Jakarta, Kabartujuhsatu.news, Gubernur Sumatera Utara (Sumut) Bobby Nasution menuai kritik tajam setelah kebijakannya merazia kendaraan berpelat Aceh dianggap provokatif dan berpotensi merusak hubungan antarwilayah.
Forum Bangun Investasi Aceh (Forbina) menilai tindakan tersebut tidak hanya menimbulkan keresahan di masyarakat, tetapi juga mengancam stabilitas sosial dan ekonomi dua provinsi bertetangga.
Direktur Forbina, Muhammad Nur, S.H., menyebut langkah yang diambil Gubernur Bobby sebagai bentuk kepemimpinan keliru dan bertentangan dengan semangat Negara Kesatuan Republik Indonesia (NKRI).
Ia menegaskan, Aceh memiliki peran penting dalam perekonomian nasional dan kontribusinya tidak bisa diabaikan.
“Investasi politik pada Pemilu 2024 lalu mencapai Rp71,3 triliun, tetapi yang muncul justru pemimpin-pemimpin muda yang mengedepankan ego sektoral.
"Gubernur Bobby menunjukkan gaya kepemimpinan yang tidak bermoral dan berpotensi memicu keretakan antarwilayah,” kata Muhammad Nur, Senin (29/9/2025).
Menurutnya, hubungan Aceh dan Sumut sangat erat, baik dalam perdagangan maupun kebutuhan pokok masyarakat. Banyak bahan baku industri dari Aceh dipasok ke Medan, sementara sejumlah kebutuhan pokok warga Aceh justru bergantung pada distribusi dari Sumut.
“Jika relasi ini terganggu, bukan hanya sektor perdagangan yang terpukul, tetapi juga kehidupan sosial masyarakat kedua daerah,” ujarnya.

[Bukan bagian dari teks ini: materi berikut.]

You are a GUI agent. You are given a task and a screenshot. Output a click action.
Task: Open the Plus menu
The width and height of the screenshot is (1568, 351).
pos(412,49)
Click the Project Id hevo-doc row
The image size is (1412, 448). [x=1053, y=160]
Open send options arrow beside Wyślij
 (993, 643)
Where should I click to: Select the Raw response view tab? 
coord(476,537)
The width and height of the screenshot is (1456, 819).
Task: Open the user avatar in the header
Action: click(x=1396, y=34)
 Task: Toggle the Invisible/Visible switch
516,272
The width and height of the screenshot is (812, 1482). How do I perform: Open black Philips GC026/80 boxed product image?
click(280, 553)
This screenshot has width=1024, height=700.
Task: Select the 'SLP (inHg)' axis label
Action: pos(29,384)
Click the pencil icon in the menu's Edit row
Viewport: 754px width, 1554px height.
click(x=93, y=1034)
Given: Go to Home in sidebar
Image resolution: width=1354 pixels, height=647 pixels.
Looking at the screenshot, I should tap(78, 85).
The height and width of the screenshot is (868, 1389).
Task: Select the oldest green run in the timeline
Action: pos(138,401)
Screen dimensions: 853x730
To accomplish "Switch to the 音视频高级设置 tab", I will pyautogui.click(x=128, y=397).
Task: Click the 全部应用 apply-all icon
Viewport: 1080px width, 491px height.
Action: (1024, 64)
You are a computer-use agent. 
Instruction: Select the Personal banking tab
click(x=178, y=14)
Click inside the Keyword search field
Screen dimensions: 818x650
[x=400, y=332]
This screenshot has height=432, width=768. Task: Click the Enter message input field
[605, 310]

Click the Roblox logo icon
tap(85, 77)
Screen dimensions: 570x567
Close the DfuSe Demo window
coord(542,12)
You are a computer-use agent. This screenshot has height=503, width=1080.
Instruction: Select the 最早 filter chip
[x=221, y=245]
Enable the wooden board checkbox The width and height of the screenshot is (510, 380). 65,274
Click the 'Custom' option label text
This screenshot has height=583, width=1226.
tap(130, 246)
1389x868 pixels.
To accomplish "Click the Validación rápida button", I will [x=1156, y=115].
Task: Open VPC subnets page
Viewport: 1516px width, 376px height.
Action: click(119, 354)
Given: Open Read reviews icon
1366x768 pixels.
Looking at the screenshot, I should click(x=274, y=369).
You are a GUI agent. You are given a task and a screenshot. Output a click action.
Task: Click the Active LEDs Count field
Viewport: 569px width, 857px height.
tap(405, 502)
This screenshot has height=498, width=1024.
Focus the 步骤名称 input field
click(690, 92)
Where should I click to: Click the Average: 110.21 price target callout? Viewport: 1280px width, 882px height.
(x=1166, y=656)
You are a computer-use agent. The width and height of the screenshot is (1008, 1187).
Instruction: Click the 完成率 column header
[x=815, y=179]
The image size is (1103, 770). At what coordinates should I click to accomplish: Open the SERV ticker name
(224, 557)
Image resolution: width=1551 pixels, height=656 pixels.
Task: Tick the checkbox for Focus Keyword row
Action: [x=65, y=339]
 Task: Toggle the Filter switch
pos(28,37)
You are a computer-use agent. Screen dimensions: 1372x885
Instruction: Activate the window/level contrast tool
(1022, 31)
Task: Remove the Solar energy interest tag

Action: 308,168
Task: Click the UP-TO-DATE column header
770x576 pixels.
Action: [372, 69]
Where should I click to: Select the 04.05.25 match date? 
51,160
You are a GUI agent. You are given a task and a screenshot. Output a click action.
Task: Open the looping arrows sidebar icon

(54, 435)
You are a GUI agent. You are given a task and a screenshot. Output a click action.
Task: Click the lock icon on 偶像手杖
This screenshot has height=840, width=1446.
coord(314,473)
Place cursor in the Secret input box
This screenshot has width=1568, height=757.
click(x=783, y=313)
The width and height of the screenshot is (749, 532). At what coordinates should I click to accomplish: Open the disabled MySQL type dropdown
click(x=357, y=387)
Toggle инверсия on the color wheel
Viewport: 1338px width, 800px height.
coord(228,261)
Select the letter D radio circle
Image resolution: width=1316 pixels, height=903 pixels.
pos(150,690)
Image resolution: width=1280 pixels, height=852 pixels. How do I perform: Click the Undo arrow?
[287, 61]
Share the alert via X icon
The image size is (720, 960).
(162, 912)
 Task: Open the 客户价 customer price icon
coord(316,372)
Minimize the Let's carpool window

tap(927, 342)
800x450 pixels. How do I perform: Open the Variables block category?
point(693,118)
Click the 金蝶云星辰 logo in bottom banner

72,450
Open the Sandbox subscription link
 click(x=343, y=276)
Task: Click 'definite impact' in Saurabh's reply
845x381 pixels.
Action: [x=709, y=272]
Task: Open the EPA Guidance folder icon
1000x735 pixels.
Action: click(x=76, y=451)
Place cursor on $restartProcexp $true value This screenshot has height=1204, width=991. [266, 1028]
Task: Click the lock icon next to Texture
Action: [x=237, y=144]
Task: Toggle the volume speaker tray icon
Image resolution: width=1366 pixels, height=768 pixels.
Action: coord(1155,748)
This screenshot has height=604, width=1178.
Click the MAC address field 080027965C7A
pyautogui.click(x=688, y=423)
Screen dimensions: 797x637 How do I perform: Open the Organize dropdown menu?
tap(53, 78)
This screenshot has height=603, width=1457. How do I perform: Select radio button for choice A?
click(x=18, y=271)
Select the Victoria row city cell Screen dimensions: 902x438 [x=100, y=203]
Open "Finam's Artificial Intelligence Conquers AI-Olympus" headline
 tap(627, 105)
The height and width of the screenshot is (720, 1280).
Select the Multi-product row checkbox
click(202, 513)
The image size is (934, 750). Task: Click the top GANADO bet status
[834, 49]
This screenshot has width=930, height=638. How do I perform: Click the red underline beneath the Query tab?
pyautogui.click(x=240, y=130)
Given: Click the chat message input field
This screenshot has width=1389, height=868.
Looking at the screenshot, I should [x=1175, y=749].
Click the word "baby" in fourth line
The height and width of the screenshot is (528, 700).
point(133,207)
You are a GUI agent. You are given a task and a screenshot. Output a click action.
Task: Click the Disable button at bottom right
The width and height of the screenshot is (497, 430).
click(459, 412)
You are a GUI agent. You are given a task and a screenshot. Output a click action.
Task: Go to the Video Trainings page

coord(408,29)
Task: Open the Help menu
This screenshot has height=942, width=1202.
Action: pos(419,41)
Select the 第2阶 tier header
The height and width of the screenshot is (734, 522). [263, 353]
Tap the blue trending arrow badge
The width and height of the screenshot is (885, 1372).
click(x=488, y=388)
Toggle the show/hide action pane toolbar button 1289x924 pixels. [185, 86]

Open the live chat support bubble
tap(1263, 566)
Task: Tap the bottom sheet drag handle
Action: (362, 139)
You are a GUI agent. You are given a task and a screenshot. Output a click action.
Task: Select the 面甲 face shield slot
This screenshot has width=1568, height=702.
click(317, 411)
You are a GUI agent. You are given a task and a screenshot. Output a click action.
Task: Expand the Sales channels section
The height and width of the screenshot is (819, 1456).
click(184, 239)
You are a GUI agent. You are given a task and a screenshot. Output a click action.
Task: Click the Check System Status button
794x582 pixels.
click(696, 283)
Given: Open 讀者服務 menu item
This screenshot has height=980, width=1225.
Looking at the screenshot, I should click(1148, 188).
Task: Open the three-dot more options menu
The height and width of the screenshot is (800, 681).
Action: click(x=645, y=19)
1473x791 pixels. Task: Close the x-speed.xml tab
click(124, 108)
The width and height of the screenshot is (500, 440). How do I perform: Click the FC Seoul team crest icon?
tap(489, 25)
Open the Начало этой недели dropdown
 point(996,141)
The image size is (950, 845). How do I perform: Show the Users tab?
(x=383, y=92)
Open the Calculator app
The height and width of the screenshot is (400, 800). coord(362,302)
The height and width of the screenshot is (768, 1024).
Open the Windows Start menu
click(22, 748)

Muhammad Nur bahkan mempertanyakan dampak yang terjadi jika Aceh membalas dengan menolak kendaraan berpelat Sumut atau memblokir jalur logistik.
“Tindakan ini mencerminkan kegagalan berpikir sebagai seorang pemimpin nasional,” tambahnya.
Data APBD 2025 menunjukkan Sumut jauh lebih dominan dalam penerimaan dari sektor kendaraan bermotor. Pajak Kendaraan Bermotor (PKB) Sumut mencapai Rp1,74 triliun, sementara Aceh hanya Rp431 miliar.
Dari Bea Balik Nama Kendaraan Bermotor (BBNKB), Sumut meraup Rp1,66 triliun, sedangkan Aceh Rp340 miliar. Pajak Bahan Bakar Kendaraan Bermotor (PBBKB) di Sumut tercatat Rp1,53 triliun, sementara Aceh Rp490 miliar.
Sedangkan dari Pajak Alat Berat, Sumut menerima Rp1,08 miliar, sementara Aceh belum mencatatkan angka signifikan.
“Dengan ketimpangan fiskal ini saja seharusnya Sumut bisa lebih bijak, bukan justru memprovokasi. Jangan sampai karena salah tafsir aturan jalan raya, rakyat yang jadi korban,” tegasnya.
Muhammad Nur juga mengecam usulan agar kendaraan Aceh menggunakan dua pelat nomor. Menurutnya, gagasan tersebut absurd, tidak memiliki dasar hukum, dan berpotensi melanggar undang-undang karena mengganggu kepentingan umum serta menyulut konflik antarprovinsi.
“Bobby bisa dilaporkan karena tindakannya berpotensi memecah belah bangsa dan mengganggu stabilitas NKRI. Presiden harus segera menegur dan menghentikan cara berpikir sempit seperti ini,” ujar Nur.
Sebagai langkah strategis, Forbina mendorong Pemerintah Aceh mempercepat pembangunan dan aktivasi jalur Pelabuhan Sabang sebagai pusat ekonomi baru, guna mengurangi ketergantungan logistik terhadap Medan.
“Bangsa Aceh sudah berinvestasi besar untuk Indonesia. Jangan hancurkan kontribusi itu hanya karena ambisi politik sempit. Cukup sudah kebodohan ini. Kami ingatkan, jangan karena satu gubernur, hubungan antarwarga dan integritas bangsa terganggu,” pungkas Muhammad Nur.